Rencontres humaines.
Jean-Patrick Mamet fait actuellement une longue escale à Vancouver au Canada. Il essaie de trouver un job pour concrétiser ses projets. Il souhaite faire une exposition à Maurice des moments qu’il a immortalisés durant ses voyages et éditer un livre de photos. Pour l’instant, le pigeon voyageur profite du temps avant que l’hiver n’arrive mais reste ouvert à l’aventure. Il est tenté de visiter l’Amérique. “Mon rêve maintenant, c’est faire du chien de traîneau, aller dans le grand Nord voir les ours polaires, découvrir les Indiens d’Amérique et l’Amérique latine. Je suis à la recherche d’un contact en ce moment pour aller voir une tribu. J’aimerais connaître un peu plus leur culture, leur parler et connaître leur vision du futur”, dit-il au téléphone en allant sur les lieux de tournage des séries télévisées américaines Legends of tomorrow et Good Doctor, où il est figurant.

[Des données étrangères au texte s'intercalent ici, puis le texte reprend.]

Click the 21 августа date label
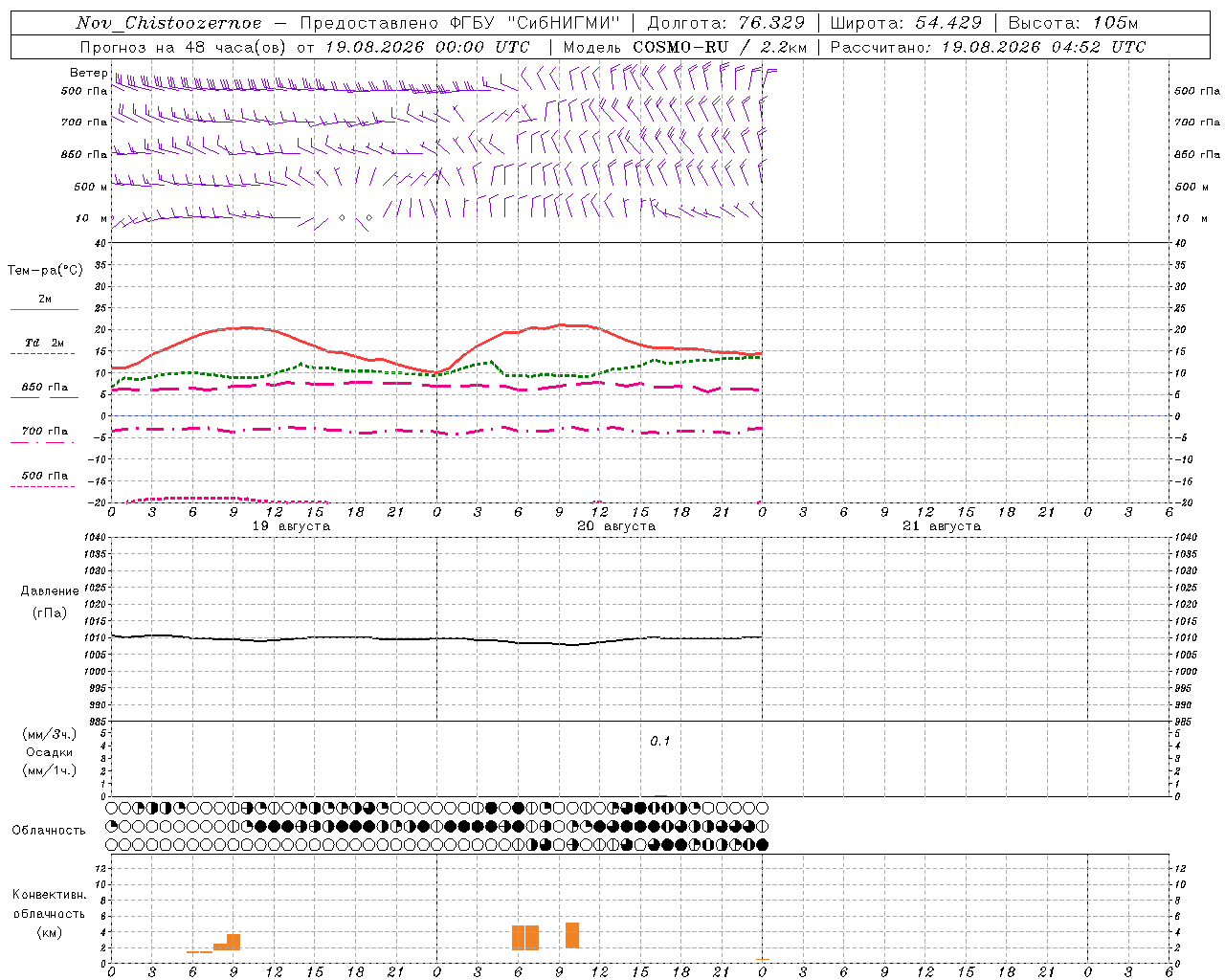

Il a aussi tourné pour Supergirl, une série américaine.

Ce qui l’intéresse avant tout, ce sont les rencontres humaines. Jean-Patrick Mamet a l’âme d’un anthropologue. “Ce n’est pas évident tous les jours de s’adapter à une culture qui n’est pas la nôtre. Il faut rester ouvert et respecter les coutumes, les mœurs et les opinions des autres.” Le Mauricien sort grandi à chaque fois qu’il met les pieds dans un nouveau pays. “J’ai le cœur gros et la tête remplie de souvenirs à chaque fois que je pars.”